A antropologia pode estudar processos criativos através de insights comparativos em vez de arriscar se
tornar um culto da cultura, ou uma seita religiosa? Filósofos não têm acesso à cultura por meio de sua
própria expertise. Em contraste, o estudo comparativo ajuda os antropólogos a não confundirem a
antropologia enquanto processo criativo com a busca da alma de sua própria sociedade quando buscam
entender como os outros inventam uma resposta cultural à perda de um corpo.
Especialistas como os escultores de malanggan estão buscando uma resposta a sua própria pergunta
“uma vida é um objeto de qual tipo?”. Por contraste, antropólogos buscam entender as maneiras
diferentes pelas quais as pessoas respondem a essa pergunta, e ao valorizar as muitas respostas eles
“tornam o mundo seguro para a diferença”, assim como demonstram que eles têm uma resposta à
questão de como a cultura é um processo criativo.

Diferente de alguns colegas, eu não acho que a comparação permite renovação conceitual; isso é muito
estreito e presume que os conceitos são “nossos” para começo de conversa (um compromisso com um
tipo de conhecimento sistemático que não é típico da sociedade ocidental ou de quaisquer outras).
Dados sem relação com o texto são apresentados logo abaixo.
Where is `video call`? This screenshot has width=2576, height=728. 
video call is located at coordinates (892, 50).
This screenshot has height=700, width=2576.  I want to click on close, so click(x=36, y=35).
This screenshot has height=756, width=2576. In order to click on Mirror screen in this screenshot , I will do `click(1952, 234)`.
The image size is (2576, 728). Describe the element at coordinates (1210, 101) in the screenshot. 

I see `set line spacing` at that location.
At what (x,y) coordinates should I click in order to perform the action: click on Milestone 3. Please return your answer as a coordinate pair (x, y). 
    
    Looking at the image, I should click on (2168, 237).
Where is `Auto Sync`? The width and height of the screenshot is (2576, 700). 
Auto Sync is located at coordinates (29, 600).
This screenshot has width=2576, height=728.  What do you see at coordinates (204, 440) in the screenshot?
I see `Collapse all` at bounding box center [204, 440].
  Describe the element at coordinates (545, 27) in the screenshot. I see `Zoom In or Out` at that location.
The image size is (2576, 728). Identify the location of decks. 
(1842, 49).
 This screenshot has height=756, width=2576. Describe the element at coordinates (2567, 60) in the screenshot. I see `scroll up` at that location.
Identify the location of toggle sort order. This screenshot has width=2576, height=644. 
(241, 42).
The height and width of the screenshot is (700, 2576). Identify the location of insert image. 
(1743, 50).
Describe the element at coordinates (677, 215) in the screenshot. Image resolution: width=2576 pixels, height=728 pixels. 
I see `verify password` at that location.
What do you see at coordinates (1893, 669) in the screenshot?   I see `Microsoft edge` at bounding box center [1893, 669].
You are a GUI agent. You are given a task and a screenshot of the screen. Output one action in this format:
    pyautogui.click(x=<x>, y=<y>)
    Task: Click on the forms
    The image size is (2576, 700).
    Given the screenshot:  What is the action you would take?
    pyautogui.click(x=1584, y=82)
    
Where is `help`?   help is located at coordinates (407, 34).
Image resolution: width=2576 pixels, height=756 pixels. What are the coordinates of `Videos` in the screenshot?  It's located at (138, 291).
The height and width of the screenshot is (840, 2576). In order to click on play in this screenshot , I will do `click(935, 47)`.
Em
vez de renovação conceitual, eu acho que a comparação permite que os antropólogos coloquem novas
questões sobre a experiência compartilhada num mundo comum.

Em suma, separando cultura de ontologia, antropólogos tornam possível um projeto que honra insights
comparativos. Isso é antropologia, e não é o mesmo que esculpir ou entalhar esculturas malanggan. Ao
fazer um estudo comparativo, antropólogos podem mostrar coisas que escultores malanggan não podem
através de seus próprios processos inventivos. A análise comparativa nos permite perguntar “qual é o
valor de uma bela memória? O que é uma boa vida?”. A antropologia pode colocar novas questões que
são melhor pensadas quando consideradas comparativamente, e eu acredito que a academia se torna
melhor por isso.

Referências:

Collingwood, R.G. (1999) The Principles of History and Other Writings in the Philosophy of History, edited
by W.H. Dray and W.J. Van der Dussen. Oxford University Press.

Langton, R. (2002) Kantian Humility: Our Ignorance of Things in Themselves. Oxford: Oxford University
Press.

Lewis, P. (1969) ‘The Social Contexts of Art in Northern New Ireland Art’, Fieldiana: Anthropology 58(1),
Special Edition. Chicago: University of Chicago Field Museum.

Notas:

[1] Neoirlandês: natural ou habitante da Nova Irlanda, território da Papua-Nova Guiné (N. da R.).
*Uma versão não revisada havia sido publicada e disponibilizada em pdf por engano no dia 28/11/19. A
versão final está disponível desde o dia 30/11. Pedimos que desconsiderem a anterior.